4

I want to write a shell script that search for a pattern inside all the files in a specific directory (say, my '.config' folder). Using grep I wrote the following:

grep -Ril "<pattern>" .config

Next I was trying to change the search pattern on the fly using something like:

grep -Ril "" .config | fzf --preview='<preview> {}'

, but since I'm passing the filename to fzf - I can only filter the results by names...

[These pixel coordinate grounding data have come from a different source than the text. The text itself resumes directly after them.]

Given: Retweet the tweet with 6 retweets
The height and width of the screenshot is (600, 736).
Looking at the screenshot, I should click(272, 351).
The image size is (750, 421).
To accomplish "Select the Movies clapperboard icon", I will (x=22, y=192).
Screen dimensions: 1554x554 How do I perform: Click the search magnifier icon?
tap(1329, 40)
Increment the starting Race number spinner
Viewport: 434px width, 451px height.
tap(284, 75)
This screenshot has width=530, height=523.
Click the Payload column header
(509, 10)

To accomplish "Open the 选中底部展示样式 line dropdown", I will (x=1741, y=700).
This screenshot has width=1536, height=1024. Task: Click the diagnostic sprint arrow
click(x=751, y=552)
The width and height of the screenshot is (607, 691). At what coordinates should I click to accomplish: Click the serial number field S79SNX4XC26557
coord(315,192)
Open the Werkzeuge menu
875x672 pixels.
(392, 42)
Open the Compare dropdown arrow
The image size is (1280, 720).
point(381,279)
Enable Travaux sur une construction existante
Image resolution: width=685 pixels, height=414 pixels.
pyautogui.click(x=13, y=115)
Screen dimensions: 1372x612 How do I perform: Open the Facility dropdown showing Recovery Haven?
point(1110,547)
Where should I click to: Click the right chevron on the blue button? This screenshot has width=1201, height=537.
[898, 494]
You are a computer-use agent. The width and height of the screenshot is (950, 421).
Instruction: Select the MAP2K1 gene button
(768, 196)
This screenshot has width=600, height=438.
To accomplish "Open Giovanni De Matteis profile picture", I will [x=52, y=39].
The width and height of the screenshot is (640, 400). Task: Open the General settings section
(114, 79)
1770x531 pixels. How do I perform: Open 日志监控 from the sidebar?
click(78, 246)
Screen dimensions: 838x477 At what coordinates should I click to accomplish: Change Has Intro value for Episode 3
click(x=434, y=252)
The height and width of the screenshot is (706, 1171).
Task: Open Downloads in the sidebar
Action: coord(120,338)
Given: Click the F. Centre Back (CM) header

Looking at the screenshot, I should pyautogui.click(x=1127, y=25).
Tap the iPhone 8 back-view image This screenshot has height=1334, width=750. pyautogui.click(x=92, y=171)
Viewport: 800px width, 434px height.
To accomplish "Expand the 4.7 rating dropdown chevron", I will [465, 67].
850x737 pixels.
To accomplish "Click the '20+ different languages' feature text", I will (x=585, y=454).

Basiclly I'm looking for something like:

grep -Ril "<fzf_pattern>" .config | fzf --preview='<preview> {}'
Ulrich Eckhardt
  • 16,572
  • 3
  • 28
  • 55
  • You might want to create an issue on the `fzf` repo and ask this question. The developer might help you out :) – Siddharth Dushantha Feb 04 '20 at 18:41
  • 1
    Check this: https://github.com/junegunn/fzf/wiki/Examples#searching-file-contents fuzzy search content of a file. – Tuyen Pham Jun 20 '20 at 07:40
  • You want to check this out: https://github.com/Genivia/ugrep fuzzy search files, directories, compressed archives etc. Just execute `ugrep -Ril -Z "" .config` – Dr. Alex RE Jun 30 '20 at 15:17
  • There is no "Linux Shell", you're probably using Ash or Bash, but there are many other shells and many of them work on other kernels, not just Linux. – Ulrich Eckhardt Apr 09 '21 at 11:21

3 Answers3

1

You can do:

grep -R "$(find .config/* -type f -exec cat {} \; | fzf)" .config/
mattb
  • 2,787
  • 2
  • 6
  • 20
1

see this little script which you can name as fzgrep:

#!/bin/bash
set -euo pipefail
# go get github.com/junegunn/fzf

BEFORE=10
AFTER=10
HEIGHT=$(expr $BEFORE + $AFTER + 3 )  # 2 lines for the preview box and 1 extra line fore the match

PREVIEW="$@ 2>&1 | grep --color=always -B${BEFORE} -A${AFTER} -F -- {}"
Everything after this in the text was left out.